# GIVEN REQUEST:
Show each line below that contains the string "height", copying the whole line. Case counts.

# RECORDS TO USE:
+++

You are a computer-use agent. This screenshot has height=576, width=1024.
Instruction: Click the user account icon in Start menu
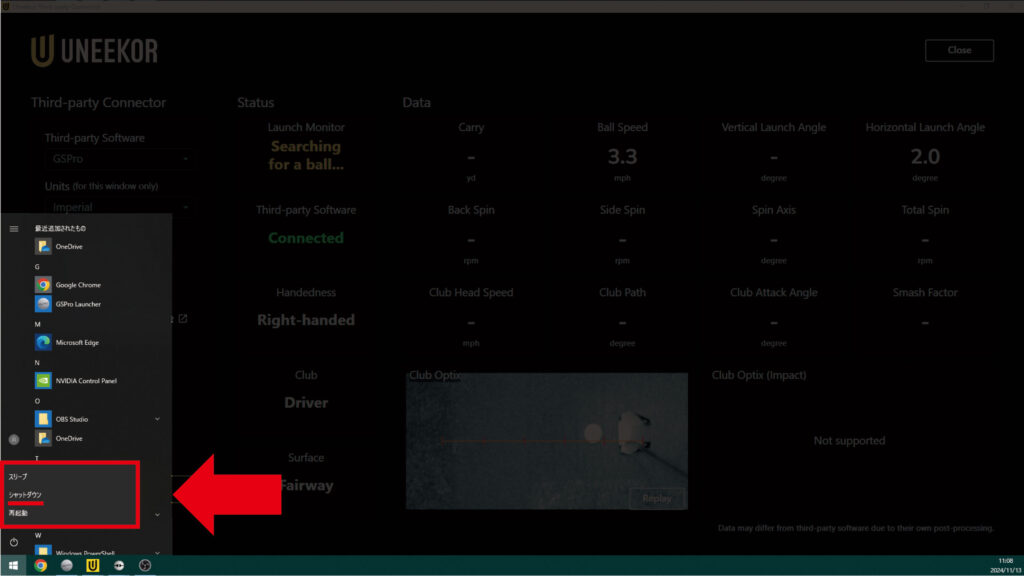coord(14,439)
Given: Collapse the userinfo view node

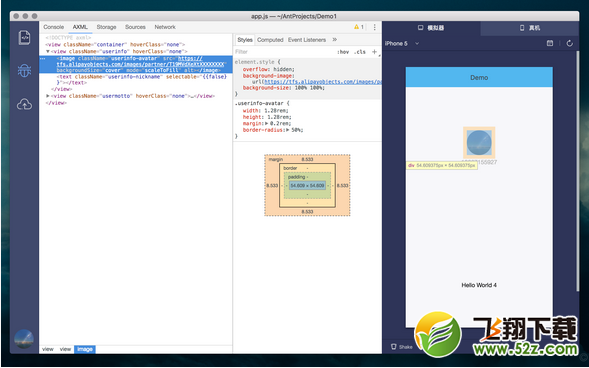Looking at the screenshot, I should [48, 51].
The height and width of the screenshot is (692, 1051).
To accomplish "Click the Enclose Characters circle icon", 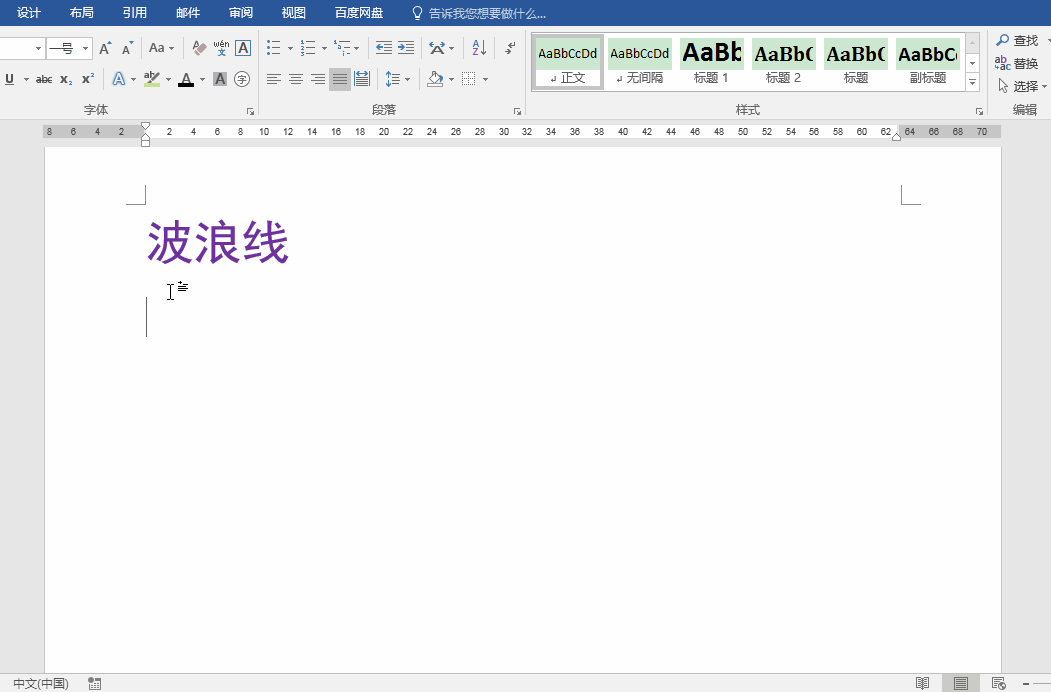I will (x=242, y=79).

+++

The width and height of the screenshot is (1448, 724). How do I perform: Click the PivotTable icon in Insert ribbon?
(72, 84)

+++

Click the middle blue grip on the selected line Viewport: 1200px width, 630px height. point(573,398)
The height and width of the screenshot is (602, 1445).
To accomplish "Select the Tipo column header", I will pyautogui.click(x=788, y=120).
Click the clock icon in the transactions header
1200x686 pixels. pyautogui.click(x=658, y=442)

+++

# EXERCISE RESULT:
You are a computer-use agent. This screenshot has height=576, width=1024.
The height and width of the screenshot is (692, 1051).
The width and height of the screenshot is (1448, 724). How do I perform: Click the PivotTable icon in Insert ribbon?
Click the middle blue grip on the selected line Viewport: 1200px width, 630px height. point(573,398)
The height and width of the screenshot is (602, 1445).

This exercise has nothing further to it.